TITLE OF INFORMATION COLLECTION: Nutrition Facts -Label Campaign Focus Groups (Formative Research and Stimulus Testing) – Phase 2
DESCRIPTION OF THIS SPECIFIC COLLECTION
Statement of need:
The Food and Drug Administration (FDA), Center for Food Safety and Applied Nutrition (CFSAN), Office of Analytics and Outreach is seeking OMB approval under the generic clearance 0910-0497 for the focus group project, “Nutrition Facts Label Campaign Focus Groups (Formative Research and Stimulus Testing).”
On May 27, 2016, the FDA published a final rule in the Federal Register revising the format and appearance of the Nutrition Facts label (NFL) for packaged foods. The newly redesigned label provides consumers with access to information to help them make informed decisions about the foods they eat. The final rule states that FDA intends “to update our existing educational materials and create new educational opportunities to explain how to use the label to help consumers make healthy dietary choices, with an emphasis on each of the new changes of the label.”1 This focus group study will assist FDA in this effort by collecting qualitative information to help develop educational messages about FDA’s newly redesigned NFL. The study comprises two phases: Phase 1 tested draft consumer awareness concepts and was approved by OMB on August 10, 2018. Phase 2 will test draft educational messages.

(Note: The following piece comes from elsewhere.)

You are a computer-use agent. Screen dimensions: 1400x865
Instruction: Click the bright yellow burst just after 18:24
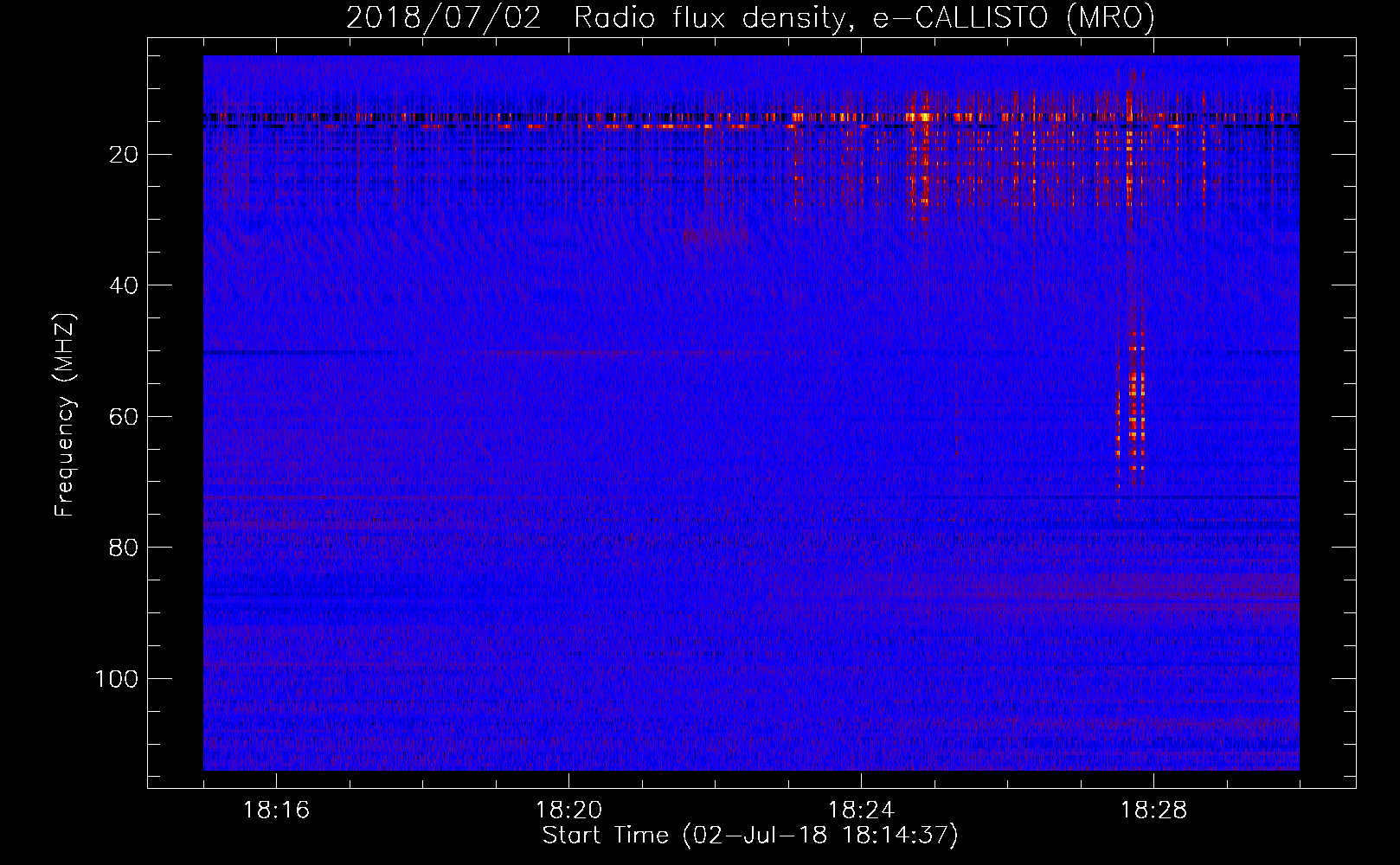(923, 117)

This OMB submission covers Phase 2 of the study—Message Testing. This study will explore participants’ reactions to draft consumer awareness education and outreach pieces designed to attract consumers’ attention and invite them to look for the newly redesigned NFL in the marketplace and seek information on it.
FDA plans to complete all focus groups for this phase by August 2019. FDA will use the findings to refine and finalize consumer education and outreach materials about the NFL. We intend to have final materials ready for dissemination around the NFL implementation date of January 1, 2020.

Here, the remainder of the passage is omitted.